B Cell-Activating Transcription Factor Plays a Critical Role in the Pathogenesis of Anti-Major Histocompatibility Complex-Induced Obliterative Airway Disease

Antibodies (Abs) against major histocompatibility complex (MHC) results in T helper-17 (Th17)-mediated immunity against lung self-antigens (SAgs), K-1 tubulin and collagen V and obliterative airway disease (OAD). Because B cell-activating transcription factor (BATF) controls Th17 and autoimmunity, we proposed that BATF may play a critical role in OAD. Anti-H2K(b) was administered intrabronchially into Batf(-/-) and C57BL/6 mice. Histopathology of the lungs on days 30 and 45 after Ab administration to Batf(-/-) mice resulted in decreased cellular infiltration, epithelial metaplasia, fibrosis, and obstruction. There was lack of Abs to SAgs, reduction of Sag-specific interleukin (IL)-17 T cells, IL-6, IL-23, IL-17, IL-1, fibroblast growth factor-6, and CXCL12 and decreased Janus kinase 2, signal transducer and activator of transcription 3 (STAT3), and retinoid-related orphan receptor T. Further, micro-RNA (miR)-301a, a regulator of Th17, was reduced in Batf(-/-) mice in contrast to upregulation of miR-301a and downregulation of protein inhibitor of activated STAT3 (PIAS3) in anti-MHC-induced OAD animals. We also demonstrate an increase in miR-301a in the bronchoalveolar lavage cells from lung transplant recipients with Abs to human leukocyte antigen. This was accompanied by reduction in PIAS3 mRNA. Therefore, we conclude that BATF plays a critical role in the immune responses to SAgs and pathogenesis of anti-MHC-induced rejection. Targeting BATF should be considered for preventing chronic rejection after human lung transplantation.
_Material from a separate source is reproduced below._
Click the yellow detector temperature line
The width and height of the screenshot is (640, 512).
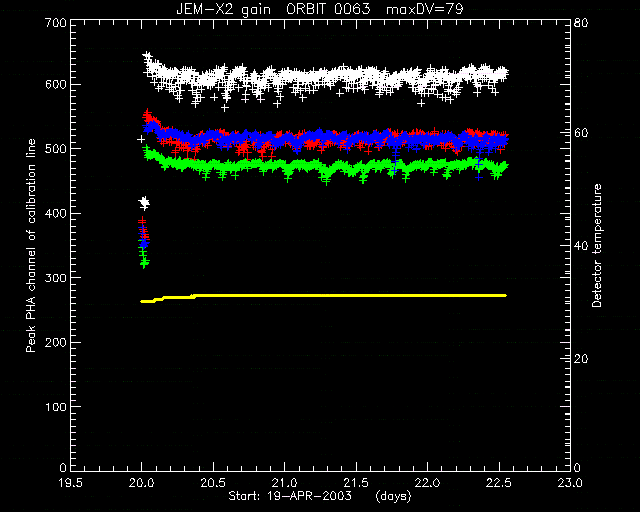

The authors report that the loss of B cell-activating transcription factor (BATF) results in a significant reduction in antibody-induced pulmonary inflammation and fibrosis in obliterative airway disease, and demonstrate the importance of BATF-mediated T helper 17 immune responses in the development of cellular and humoral immune responses to lung-associated self-antigens.